Primarily, while r/Evolution seems to be specifically focused within its domain, discussing topics related directly to Evolution, r/Creation seems to focus much more on comparison with its antagonist.  r/Creation included many keywords at extremely high rates that we would expect to see primarily in r/Evolution.  This resulted in a great deal of blending that made it more difficult to classify the posts.  In order to improve the model, removing the words such as 'evolution', 'dna', 'study', etc. (which one might believe to be a strong identifier of r/Evolution) from the model, may lead to more distinct categorization, improving the performance and lowering miscalssification of the models.

I also believed that, due to the subject matter, tense may have been a strong identifying feature for my models, especially for r/Evolution.  However, the analysis does not seem to suggest that this is the case.  My next step would be to copy the 3rd and 4th notebooks and rerun everything with stemmed/lemmatized words instead.  This would confirm (or refute) that tense is a non-indicator for the models.

All of the models performed significantly better than the baseline for modeling and classifying the titles.  Of the models, Multinomial Naive Bayes performed the best due to its high accuracy and relatively low overfit.  Other models, such as SVM, had higher accuracy on the training set but were significantly more overfit, and would thus not be as great of a model to use.

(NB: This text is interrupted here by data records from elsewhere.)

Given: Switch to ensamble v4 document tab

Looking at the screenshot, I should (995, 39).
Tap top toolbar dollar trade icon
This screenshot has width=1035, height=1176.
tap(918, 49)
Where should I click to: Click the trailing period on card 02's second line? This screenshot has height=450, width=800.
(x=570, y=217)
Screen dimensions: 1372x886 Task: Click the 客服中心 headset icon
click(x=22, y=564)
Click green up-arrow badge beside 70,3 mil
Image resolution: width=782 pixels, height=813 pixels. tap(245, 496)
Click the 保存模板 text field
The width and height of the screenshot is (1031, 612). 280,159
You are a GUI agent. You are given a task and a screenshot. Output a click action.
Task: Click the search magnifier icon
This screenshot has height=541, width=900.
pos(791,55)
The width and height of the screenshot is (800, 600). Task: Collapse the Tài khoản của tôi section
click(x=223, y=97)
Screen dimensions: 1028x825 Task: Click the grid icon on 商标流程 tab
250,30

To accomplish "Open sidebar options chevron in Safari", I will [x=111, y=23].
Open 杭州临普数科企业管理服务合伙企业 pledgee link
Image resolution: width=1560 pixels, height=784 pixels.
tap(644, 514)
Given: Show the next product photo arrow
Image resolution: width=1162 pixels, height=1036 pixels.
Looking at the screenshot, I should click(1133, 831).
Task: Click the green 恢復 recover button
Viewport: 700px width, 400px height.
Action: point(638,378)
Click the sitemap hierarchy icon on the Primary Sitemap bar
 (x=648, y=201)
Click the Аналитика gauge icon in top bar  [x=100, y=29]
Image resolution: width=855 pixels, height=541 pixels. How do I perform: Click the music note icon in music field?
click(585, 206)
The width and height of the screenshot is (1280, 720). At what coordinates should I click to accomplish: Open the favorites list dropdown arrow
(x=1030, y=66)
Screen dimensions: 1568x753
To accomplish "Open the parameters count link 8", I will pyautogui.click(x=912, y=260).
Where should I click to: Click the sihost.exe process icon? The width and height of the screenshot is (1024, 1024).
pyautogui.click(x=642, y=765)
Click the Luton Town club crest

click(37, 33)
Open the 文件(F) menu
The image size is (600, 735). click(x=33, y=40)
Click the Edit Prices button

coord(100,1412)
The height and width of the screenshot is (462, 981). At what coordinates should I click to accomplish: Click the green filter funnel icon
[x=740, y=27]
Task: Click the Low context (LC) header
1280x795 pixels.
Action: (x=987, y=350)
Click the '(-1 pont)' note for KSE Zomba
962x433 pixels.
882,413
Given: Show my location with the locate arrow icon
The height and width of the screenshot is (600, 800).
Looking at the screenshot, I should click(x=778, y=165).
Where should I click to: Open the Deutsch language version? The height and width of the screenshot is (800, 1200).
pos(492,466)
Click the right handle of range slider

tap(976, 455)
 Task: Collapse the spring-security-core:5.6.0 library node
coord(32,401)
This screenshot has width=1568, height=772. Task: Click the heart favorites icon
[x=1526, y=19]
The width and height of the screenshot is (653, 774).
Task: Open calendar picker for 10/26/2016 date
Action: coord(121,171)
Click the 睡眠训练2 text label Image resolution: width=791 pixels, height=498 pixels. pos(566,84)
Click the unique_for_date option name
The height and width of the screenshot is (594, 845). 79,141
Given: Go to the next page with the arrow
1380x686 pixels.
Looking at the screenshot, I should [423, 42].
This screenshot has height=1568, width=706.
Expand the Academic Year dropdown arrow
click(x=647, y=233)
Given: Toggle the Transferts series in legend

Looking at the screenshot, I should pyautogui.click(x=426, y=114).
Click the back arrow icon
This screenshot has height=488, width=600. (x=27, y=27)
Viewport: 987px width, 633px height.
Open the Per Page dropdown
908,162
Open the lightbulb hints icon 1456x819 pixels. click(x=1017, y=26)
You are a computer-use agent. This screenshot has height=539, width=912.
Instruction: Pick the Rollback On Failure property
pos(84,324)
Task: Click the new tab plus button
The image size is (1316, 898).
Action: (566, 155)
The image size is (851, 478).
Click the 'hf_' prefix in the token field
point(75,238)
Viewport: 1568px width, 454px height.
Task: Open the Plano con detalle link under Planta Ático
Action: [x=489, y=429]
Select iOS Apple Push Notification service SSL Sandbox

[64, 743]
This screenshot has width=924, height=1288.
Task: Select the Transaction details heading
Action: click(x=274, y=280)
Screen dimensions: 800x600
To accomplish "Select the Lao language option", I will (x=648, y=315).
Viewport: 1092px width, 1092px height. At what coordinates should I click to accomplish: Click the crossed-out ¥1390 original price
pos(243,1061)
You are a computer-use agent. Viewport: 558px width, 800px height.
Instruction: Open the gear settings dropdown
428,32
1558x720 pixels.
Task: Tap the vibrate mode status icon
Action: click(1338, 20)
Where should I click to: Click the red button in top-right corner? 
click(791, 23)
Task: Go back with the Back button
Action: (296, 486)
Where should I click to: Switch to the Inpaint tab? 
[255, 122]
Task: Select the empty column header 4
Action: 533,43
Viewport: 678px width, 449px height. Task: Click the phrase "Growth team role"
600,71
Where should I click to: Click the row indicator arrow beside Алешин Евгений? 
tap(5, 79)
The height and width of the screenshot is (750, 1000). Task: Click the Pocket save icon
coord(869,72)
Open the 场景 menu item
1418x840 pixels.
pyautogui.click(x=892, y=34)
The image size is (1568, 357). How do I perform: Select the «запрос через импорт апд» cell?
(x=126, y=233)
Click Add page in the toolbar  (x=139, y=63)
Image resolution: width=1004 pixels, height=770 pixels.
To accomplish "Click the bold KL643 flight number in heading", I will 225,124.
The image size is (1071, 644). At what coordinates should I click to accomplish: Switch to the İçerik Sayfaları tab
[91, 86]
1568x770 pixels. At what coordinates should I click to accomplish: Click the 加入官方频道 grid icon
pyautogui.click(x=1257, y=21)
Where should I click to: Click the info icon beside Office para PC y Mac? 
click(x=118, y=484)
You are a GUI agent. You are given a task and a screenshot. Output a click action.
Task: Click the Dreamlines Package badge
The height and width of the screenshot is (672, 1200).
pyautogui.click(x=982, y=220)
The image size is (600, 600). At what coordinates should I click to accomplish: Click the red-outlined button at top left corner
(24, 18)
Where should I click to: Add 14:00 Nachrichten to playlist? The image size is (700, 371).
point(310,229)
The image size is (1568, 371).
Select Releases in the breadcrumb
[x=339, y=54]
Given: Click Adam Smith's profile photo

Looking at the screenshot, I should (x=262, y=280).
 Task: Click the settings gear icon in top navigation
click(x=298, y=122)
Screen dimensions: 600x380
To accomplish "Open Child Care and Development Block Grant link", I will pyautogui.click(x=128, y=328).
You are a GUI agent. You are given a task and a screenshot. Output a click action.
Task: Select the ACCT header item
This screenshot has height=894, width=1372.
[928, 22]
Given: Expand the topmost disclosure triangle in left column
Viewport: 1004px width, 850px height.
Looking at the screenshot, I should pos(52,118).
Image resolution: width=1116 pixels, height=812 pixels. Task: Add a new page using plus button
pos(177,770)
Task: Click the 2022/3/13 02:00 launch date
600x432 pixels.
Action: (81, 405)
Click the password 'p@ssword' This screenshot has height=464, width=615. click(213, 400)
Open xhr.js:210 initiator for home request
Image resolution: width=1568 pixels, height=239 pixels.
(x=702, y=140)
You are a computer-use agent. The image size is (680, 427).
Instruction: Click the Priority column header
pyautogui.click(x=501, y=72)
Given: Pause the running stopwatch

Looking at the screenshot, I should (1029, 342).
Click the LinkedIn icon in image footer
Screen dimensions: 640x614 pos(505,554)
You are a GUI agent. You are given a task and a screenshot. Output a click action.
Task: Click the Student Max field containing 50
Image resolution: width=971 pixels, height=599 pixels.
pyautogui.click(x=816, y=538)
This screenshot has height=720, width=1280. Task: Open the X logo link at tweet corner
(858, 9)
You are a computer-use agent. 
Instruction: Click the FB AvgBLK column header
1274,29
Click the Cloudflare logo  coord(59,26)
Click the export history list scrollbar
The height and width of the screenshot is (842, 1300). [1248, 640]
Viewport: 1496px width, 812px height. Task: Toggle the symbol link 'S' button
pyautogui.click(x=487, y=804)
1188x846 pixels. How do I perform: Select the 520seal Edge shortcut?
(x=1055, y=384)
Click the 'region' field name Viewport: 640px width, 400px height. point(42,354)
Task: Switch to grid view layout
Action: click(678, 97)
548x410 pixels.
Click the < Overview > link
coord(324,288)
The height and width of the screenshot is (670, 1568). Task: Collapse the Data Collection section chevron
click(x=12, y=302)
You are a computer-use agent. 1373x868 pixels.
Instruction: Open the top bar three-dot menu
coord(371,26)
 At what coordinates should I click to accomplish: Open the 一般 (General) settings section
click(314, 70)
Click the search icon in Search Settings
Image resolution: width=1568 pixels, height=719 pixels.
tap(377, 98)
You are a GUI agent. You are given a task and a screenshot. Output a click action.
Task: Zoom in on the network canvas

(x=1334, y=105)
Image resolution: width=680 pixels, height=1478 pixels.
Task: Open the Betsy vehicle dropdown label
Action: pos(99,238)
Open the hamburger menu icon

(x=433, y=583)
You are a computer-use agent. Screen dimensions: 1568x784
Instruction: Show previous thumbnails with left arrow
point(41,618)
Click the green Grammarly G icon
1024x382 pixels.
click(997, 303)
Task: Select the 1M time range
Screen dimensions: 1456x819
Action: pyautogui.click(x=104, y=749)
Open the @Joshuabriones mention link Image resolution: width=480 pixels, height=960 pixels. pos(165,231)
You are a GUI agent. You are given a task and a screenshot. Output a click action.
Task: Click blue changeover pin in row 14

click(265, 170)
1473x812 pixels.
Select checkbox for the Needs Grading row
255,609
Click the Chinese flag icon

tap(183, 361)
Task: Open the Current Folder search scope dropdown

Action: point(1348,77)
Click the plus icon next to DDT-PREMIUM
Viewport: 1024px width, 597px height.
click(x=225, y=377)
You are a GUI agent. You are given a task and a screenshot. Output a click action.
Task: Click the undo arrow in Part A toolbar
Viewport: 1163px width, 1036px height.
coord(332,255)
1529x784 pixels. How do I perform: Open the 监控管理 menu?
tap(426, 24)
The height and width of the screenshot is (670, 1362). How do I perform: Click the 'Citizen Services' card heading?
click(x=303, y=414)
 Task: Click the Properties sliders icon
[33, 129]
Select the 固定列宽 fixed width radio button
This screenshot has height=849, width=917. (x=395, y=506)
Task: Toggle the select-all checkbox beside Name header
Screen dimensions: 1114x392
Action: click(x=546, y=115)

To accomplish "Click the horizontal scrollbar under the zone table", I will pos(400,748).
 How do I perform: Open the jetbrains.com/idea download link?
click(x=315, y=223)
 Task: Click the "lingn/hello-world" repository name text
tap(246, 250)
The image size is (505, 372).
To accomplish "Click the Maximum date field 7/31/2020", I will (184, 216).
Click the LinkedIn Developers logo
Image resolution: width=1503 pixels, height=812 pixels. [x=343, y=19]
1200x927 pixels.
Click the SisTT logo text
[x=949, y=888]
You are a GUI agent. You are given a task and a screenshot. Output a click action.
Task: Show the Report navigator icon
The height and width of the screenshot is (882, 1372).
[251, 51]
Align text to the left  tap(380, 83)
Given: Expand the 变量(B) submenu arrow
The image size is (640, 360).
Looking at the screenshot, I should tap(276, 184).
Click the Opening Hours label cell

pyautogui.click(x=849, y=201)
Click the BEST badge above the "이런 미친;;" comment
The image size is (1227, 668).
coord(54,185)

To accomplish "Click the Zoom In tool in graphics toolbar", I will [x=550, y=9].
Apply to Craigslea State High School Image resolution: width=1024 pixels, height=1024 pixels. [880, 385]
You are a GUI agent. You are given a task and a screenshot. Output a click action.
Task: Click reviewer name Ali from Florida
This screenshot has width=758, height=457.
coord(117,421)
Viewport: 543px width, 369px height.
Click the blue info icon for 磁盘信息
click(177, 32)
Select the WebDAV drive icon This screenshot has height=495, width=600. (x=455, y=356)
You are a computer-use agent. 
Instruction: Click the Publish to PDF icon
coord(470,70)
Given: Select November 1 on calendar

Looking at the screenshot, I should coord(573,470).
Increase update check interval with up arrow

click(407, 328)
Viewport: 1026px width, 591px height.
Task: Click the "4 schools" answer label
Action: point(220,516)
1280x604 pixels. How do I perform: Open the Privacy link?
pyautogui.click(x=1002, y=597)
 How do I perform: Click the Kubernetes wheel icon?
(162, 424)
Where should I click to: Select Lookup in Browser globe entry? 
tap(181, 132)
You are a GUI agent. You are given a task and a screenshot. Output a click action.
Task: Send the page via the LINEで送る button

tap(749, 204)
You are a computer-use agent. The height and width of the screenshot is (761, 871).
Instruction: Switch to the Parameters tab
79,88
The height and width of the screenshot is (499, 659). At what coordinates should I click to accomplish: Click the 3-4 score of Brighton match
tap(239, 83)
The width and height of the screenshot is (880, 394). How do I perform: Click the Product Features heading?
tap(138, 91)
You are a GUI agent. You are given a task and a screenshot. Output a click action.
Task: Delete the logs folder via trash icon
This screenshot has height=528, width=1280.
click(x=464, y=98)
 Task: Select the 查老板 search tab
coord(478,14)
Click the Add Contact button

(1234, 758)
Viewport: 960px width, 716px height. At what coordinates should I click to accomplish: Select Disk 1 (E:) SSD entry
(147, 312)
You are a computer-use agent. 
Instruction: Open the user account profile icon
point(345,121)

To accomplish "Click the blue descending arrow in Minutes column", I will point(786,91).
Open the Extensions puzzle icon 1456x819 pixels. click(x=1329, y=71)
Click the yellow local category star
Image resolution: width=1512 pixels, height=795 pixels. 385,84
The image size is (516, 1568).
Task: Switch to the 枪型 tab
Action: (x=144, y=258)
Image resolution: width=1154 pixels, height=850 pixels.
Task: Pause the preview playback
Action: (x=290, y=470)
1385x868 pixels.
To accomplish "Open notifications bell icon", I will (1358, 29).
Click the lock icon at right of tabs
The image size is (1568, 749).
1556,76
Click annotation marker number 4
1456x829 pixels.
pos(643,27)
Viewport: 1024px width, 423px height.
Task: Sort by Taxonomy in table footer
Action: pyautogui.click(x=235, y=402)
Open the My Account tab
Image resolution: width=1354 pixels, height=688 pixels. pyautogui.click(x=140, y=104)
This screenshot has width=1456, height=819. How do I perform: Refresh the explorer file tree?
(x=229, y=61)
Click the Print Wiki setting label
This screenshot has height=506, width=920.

Given more time, I would like to follow up with my suggestions listed earlier, but more importantly, I would like to gather more data over time.  This dataset was just shy of 2000 posts, and they were all imported on the same day.  This means that the dataset was merely a snapshot of the content over the past several days (depending on the activity level of the subreddits).  Gathering at different points over several weeks would likely result in a more representative sample of each subreddit, improving the potential performance of the models.  Additionally, the posts were imported from the "Hot" subsection of each subreddit.  Because only posts with high rates of interaction show up with this section, there may be some level of confirmation bias that is not being accounted for, given that similar posts and topics are likely to be upvoted and discussed in the subreddit.  Gathering from either "Top" or "New" may help to give more representative samples.